It won't be easy for your ex but things change and im sure he could move himself if he finds he needs to be near the children.0 -
You have to decide what will be best for you all as a family (kids, mum and dad) - the move will be hard on the kids & it will be expensive & difficult to maintain good contact with their dad, but an unhappy mum is no good either....
Something to consider is that it will only be a few year until the kids are more independant - can you not wait that long? You & your b/f can have a long distance relationship for a few years (difficult but no different to what you are expecting you kids to do with their dad), then once your kids are older and able to choose what will suit them and travel themselves you can make the move (having a longer term relationship with your b/f under your belt)?

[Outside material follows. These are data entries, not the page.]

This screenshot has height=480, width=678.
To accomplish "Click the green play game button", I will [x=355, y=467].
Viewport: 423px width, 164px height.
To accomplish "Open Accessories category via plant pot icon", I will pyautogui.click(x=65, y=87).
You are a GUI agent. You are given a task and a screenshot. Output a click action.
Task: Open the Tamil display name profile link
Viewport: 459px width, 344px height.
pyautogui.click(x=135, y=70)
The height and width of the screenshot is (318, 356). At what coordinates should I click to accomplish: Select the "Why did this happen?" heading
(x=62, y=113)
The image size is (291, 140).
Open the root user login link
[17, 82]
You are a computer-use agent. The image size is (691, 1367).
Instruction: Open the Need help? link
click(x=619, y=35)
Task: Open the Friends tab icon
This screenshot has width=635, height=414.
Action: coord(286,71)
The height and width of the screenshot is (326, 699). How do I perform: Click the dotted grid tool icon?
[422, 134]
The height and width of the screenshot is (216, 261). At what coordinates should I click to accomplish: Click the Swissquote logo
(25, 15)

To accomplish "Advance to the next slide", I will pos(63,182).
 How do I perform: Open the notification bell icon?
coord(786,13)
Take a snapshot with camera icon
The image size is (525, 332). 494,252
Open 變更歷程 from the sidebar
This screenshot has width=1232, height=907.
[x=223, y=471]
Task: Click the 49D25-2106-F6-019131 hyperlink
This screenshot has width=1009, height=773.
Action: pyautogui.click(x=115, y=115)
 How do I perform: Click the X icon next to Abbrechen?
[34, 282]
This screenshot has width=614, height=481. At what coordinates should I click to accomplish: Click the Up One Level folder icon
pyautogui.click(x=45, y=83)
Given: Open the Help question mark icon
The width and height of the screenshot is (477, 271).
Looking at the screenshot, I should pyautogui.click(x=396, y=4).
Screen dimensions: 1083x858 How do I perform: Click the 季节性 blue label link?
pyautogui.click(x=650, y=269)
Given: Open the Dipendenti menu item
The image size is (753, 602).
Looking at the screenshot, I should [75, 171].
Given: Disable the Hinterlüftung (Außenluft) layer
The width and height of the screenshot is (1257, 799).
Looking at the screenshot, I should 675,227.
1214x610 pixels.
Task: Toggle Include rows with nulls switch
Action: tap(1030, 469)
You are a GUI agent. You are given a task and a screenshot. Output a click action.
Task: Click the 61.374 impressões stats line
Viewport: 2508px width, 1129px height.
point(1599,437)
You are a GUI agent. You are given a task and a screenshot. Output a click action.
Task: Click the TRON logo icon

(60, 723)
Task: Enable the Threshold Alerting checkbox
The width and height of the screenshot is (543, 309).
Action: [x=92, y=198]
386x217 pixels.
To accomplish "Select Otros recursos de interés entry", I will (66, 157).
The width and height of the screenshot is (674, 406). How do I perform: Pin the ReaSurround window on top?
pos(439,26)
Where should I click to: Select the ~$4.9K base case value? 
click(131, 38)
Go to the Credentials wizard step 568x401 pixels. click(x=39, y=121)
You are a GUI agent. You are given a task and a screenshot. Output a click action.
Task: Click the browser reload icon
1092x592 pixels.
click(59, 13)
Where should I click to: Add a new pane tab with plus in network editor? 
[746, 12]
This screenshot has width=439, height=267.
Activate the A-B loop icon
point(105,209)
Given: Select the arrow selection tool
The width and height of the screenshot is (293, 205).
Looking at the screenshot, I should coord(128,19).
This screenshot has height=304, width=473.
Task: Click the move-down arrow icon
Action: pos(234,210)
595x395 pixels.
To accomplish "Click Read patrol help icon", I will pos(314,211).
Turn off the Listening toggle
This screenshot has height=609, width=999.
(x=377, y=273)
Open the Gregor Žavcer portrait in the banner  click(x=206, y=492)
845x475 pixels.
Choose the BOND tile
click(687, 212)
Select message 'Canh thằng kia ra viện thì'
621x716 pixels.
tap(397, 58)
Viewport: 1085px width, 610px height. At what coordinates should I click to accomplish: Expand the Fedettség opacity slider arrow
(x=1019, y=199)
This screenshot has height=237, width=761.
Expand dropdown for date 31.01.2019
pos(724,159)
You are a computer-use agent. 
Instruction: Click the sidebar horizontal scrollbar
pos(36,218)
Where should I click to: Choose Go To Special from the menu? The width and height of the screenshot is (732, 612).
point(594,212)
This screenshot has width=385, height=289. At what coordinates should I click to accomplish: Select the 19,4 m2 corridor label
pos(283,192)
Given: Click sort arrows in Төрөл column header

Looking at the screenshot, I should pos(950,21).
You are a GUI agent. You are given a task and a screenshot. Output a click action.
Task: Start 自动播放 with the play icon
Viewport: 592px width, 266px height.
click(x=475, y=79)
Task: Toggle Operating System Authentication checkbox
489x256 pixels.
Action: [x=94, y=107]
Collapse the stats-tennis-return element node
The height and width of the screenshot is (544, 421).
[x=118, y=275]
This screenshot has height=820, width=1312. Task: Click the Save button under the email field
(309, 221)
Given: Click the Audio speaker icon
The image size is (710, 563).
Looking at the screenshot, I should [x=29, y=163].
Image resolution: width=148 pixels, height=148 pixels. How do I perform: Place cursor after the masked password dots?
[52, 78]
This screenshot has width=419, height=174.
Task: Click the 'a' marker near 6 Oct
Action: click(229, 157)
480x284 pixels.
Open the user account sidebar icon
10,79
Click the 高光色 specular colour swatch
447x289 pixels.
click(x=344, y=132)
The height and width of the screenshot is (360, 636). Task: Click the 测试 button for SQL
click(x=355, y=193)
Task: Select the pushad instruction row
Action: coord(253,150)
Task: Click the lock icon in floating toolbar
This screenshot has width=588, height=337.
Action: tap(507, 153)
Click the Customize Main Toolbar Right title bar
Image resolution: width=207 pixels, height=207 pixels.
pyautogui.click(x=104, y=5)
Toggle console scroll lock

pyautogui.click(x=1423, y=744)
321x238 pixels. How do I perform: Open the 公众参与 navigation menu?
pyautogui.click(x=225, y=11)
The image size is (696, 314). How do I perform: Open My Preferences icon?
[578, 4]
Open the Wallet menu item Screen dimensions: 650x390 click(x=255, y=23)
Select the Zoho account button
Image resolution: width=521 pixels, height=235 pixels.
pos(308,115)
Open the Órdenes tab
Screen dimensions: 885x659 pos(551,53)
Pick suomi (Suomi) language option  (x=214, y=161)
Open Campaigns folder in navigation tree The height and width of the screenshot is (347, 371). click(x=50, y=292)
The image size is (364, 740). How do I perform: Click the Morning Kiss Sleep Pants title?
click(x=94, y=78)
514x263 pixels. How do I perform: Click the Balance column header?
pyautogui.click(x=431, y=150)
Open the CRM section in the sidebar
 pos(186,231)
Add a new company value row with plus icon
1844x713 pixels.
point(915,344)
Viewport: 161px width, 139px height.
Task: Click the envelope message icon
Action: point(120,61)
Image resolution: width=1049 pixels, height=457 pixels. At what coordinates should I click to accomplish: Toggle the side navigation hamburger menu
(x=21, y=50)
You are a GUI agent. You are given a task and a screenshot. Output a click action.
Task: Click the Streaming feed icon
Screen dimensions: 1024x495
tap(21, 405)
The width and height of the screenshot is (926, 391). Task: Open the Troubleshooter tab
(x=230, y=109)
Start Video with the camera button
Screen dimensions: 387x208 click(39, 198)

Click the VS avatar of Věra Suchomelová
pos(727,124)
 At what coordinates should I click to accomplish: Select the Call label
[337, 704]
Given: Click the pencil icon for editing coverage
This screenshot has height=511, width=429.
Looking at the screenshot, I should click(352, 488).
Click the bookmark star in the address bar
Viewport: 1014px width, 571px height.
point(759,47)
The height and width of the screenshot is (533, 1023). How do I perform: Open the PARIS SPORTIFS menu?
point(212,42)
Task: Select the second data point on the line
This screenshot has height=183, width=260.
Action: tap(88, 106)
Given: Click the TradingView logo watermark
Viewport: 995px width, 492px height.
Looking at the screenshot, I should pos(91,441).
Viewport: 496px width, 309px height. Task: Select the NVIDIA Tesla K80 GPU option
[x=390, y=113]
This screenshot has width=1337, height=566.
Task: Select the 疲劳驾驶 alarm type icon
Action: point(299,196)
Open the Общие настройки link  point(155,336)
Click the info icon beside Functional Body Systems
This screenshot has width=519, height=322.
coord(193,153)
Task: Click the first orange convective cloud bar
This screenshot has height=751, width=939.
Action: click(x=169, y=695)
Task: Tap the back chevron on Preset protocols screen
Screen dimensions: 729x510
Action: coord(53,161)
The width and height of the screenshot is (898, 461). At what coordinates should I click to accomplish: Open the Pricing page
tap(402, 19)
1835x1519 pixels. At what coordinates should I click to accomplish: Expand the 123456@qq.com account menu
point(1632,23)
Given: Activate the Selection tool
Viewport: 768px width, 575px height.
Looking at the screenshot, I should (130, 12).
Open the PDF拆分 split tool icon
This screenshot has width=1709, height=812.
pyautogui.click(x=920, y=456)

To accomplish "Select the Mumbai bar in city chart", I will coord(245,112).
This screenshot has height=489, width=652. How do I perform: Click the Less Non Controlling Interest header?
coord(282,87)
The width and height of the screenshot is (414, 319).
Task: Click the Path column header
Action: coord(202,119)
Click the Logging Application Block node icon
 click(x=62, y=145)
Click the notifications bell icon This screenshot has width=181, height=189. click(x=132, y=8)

Also consider whether your kids could stay with their dad & you could be the visiting parent? Then they stay in the area they want & you can move. Another difficult scenario, but there are no easy answers.
Hope you manage to work out something that works for all of you.0 -
BOYFRIEND. You must have been having an affair. Now look at the mess. Taking the kids away from their dad, school, home, friends, town is best for who?....... You and 'boyfriend' thats all.
What a ridiculous and childish assumption.
Back to the OP, I must admit that moving home after I parted was the best thing I've ever done, for all of us actually. However it was nowhere near the distance you're talking about.
Honestly I don't think anybody here can give you an answer it is all down to you, your ex and your children's feelings.
Talk about it with family and friends, talk to the kids about it, explain it to your ex and ask him to give some serious thought to if it could work because you're really struggling to be happy still living there.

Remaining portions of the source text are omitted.